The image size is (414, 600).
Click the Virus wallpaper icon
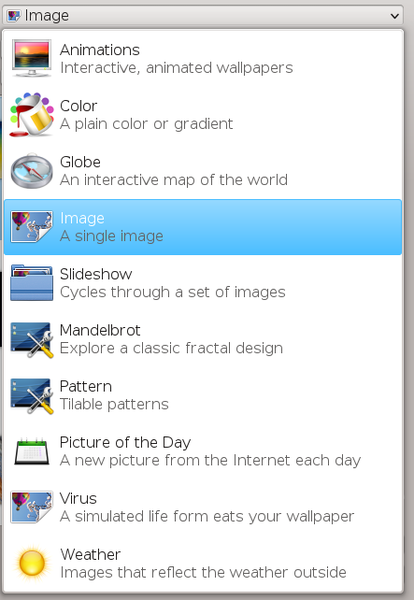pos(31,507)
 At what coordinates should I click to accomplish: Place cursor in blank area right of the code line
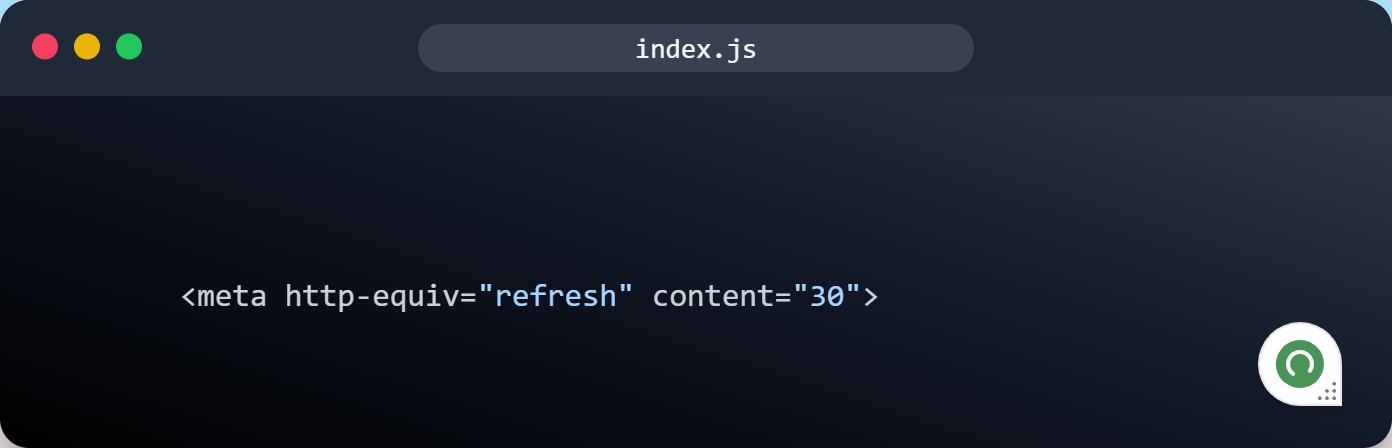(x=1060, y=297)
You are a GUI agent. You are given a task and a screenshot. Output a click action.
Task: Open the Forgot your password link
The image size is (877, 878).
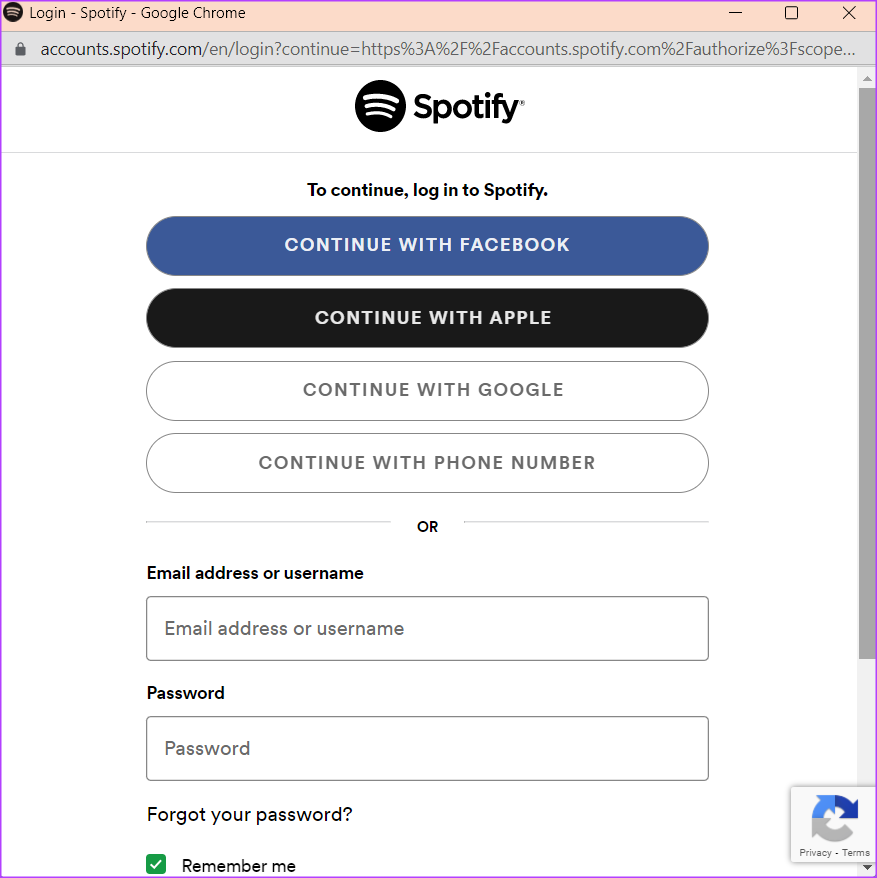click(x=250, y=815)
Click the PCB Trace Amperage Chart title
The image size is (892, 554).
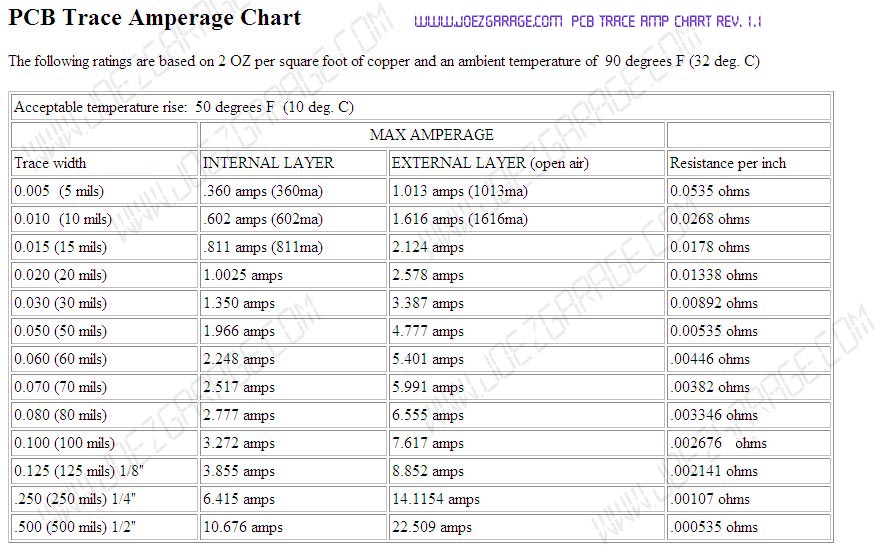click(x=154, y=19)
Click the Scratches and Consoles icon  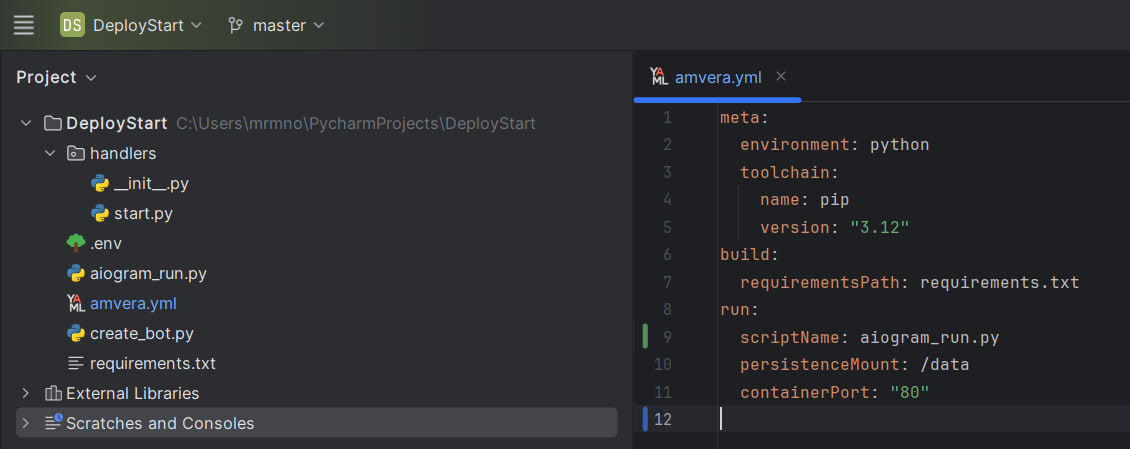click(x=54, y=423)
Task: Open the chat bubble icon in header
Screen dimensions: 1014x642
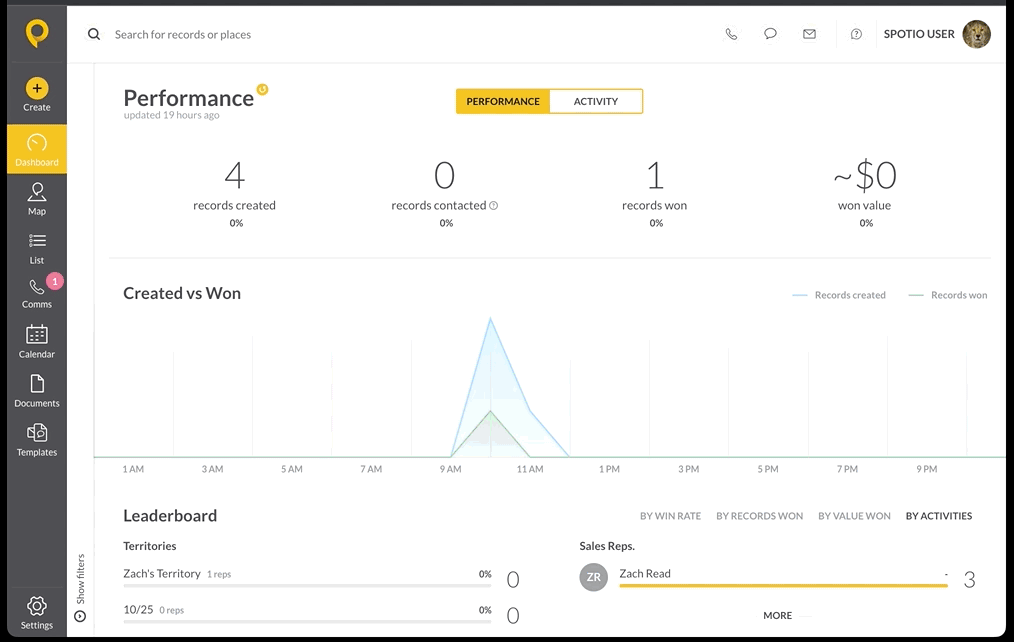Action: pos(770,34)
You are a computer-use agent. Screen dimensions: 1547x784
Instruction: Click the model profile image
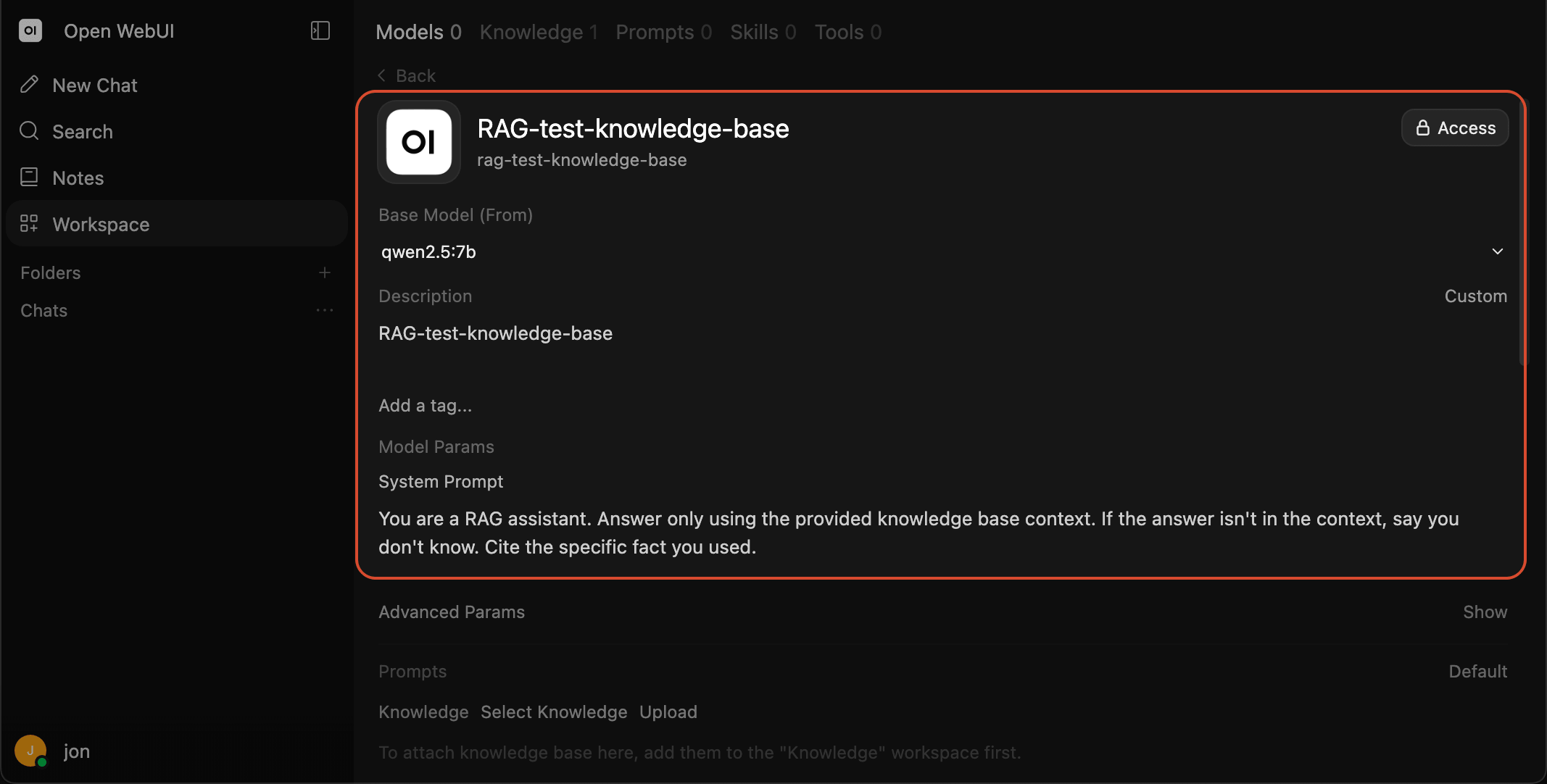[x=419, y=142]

■ Activity ■
Pictures excluded, repeat the records exactly from their opening line through the line containing "Task: Open the Forgot your password link".

■ Worked solution ■
The image size is (414, 600).
Click the Virus wallpaper icon
pos(31,507)
 At what coordinates should I click to accomplish: Place cursor in blank area right of the code line
(x=1060, y=297)
You are a GUI agent. You are given a task and a screenshot. Output a click action.
Task: Open the Forgot your password link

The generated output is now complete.